Input rows:
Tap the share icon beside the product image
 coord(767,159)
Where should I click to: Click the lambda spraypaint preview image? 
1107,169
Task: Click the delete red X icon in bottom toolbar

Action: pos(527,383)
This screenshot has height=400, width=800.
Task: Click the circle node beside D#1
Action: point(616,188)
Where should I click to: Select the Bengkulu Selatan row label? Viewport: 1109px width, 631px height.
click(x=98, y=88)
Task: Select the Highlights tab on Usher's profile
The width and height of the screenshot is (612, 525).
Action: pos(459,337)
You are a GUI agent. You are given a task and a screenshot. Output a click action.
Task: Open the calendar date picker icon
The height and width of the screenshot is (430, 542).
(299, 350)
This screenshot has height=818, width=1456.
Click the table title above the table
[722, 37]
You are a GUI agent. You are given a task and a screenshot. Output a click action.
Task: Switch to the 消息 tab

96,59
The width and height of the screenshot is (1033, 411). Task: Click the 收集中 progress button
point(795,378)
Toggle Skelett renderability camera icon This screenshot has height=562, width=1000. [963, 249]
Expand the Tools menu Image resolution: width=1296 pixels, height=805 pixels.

What to work on:
Output each line of the items above as a numbered list, omitting blank lines.

Answer to this exercise:
1. Tap the share icon beside the product image
2.  coord(767,159)
3. Where should I click to: Click the lambda spraypaint preview image? 
4. 1107,169
5. Task: Click the delete red X icon in bottom toolbar
6. Action: pos(527,383)
7. This screenshot has height=400, width=800.
8. Task: Click the circle node beside D#1
9. Action: point(616,188)
10. Where should I click to: Select the Bengkulu Selatan row label? Viewport: 1109px width, 631px height.
11. click(x=98, y=88)
12. Task: Select the Highlights tab on Usher's profile
13. The width and height of the screenshot is (612, 525).
14. Action: pos(459,337)
15. You are a GUI agent. You are given a task and a screenshot. Output a click action.
16. Task: Open the calendar date picker icon
17. The height and width of the screenshot is (430, 542).
18. (299, 350)
19. This screenshot has height=818, width=1456.
20. Click the table title above the table
21. [722, 37]
22. You are a GUI agent. You are given a task and a screenshot. Output a click action.
23. Task: Switch to the 消息 tab
24. 96,59
25. The width and height of the screenshot is (1033, 411). Task: Click the 收集中 progress button
26. point(795,378)
27. Toggle Skelett renderability camera icon This screenshot has height=562, width=1000. [963, 249]
28. Expand the Tools menu Image resolution: width=1296 pixels, height=805 pixels.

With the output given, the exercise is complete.